• _EXERCISE GOAL_: Each record is to be reproduced verbatim.

** Opening DATA EXTRACT block **

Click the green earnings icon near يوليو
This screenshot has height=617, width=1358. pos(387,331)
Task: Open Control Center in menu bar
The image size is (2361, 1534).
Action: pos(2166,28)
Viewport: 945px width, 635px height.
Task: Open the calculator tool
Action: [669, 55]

** Closing DATA EXTRACT block **

• _ANSWER SPACE_:
Click the green earnings icon near يوليو
This screenshot has height=617, width=1358. pos(387,331)
Task: Open Control Center in menu bar
The image size is (2361, 1534).
Action: pos(2166,28)
Viewport: 945px width, 635px height.
Task: Open the calculator tool
Action: [669, 55]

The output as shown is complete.